Entrevista,  História,  Resenha

438 páginas através dos séculos para recontar a morte dos escritos mais valiosos da humanidade

Por Bárbara Dal Fabbro

Neste momento, enquanto você lê estas linhas, pelo menos um livro está desaparecendo para sempre. A morte de uma obra literária é uma regressão, um retrocesso, já que com ele se vão ideais, pensamentos, sentimentos, conhecimento e até sonhos.

O que faz uma pessoa destruir um livro? Queimá-lo, rasgá-lo ou mesmo rasurar suas páginas? Estas perguntas, com certeza, permearam os pensamentos do escritor venezuelano Fernando Báez. O interesse pelos volumes destruídos ou perdidos remonta à sua infância, desde os cinco anos de idade os livros eram seus únicos amigos. Ele costumava frequentar a biblioteca pública de sua comunidade, em San Félix, Ciudad Guayana, na região oriental do país, que infelizmente foi destruída numa inundação do Rio Caroní. O garoto perdeu seu porto seguro, seus amigos.

Para escrever a História universal da destruição dos livros: das tábuas sumérias à guerra do Iraque, lançada no Brasil pela Ediouro, do Rio de Janeiro, em 2004, o escritor realizou uma extensa pesquisa bibliográfica.
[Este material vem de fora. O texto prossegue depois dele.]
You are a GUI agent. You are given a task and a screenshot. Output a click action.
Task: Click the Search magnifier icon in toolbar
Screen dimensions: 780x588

Foram doze anos estudando os casos mais célebres de destruição de bibliotecas por causas naturais ou humanas. Desde a maior biblioteca do mundo, a impressionante Alexandria, passando pela censura dos inquisidores católicos, a grande queima de 1933, na Alemanha, pelos nazistas, até a recente tragédia que atingiu o Iraque, o primeiro memoricídio do século XXI.

A queima de exemplares é o modo mais comum da destruição de milhares de bibliotecas em todo o mundo ao longo dos tempos.

Báez nos convida a viajar com ele através dos séculos e eras ao encontro das catástrofes naturais e humanas que dizimaram não só milhões de pessoas, mas também milhões ou talvez bilhões de livros. São mais de sete mil anos de histórias e números que assombram por sua magnitude e concretude.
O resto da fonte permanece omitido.